Sima Qian: The Castrated Historian


© John Walsh

The Historical Records (Shiji) of the Han Dynasty is one of the most influential histories ever written. Centuries of Chinese have used the history to help understand and define themselves and the barbarian peoples they saw as all around them. The Records were written close to the times they depicted - the author, Sima Qian, lived in about the years 145-85 BCE and had access to many important people and papers. To these sources, Sima Qian added a quick and lively intelligence that meant he was quite capable of inventing conversations and details to support his narrative flow.

Who was Sima Qian?
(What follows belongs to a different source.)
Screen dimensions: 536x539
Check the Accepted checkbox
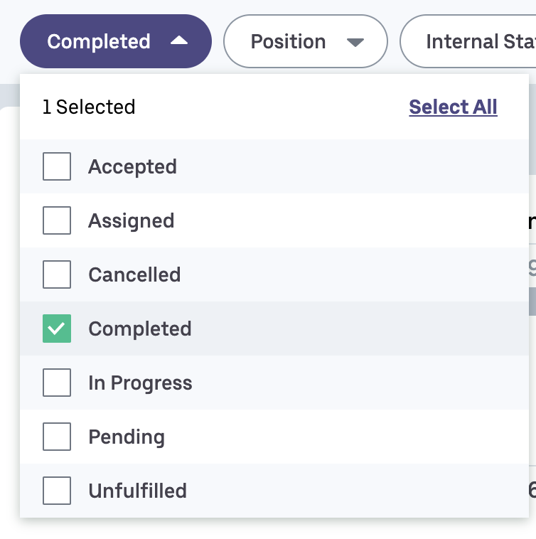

He was born in a rural environment in Longmen close to what is now known as Hongchen. He benefited from being born during the early part of the Han Dynasty during which energetic leaders were creating and developing government institutions in which young boys who were diligent and talented could achieve important careers in the imperial bureaucracy. Added to this, Sima Qian was greatly advantaged in that his father, Sima Tan, was already the office holder of the position Prefect of the Grand Scribes. By the age of ten, Sima Qian was accomplished in a number of the great authors and, at the age of twenty, embarked on a journey of exploration throughout the empire, including a period studying in the home province of Confucius.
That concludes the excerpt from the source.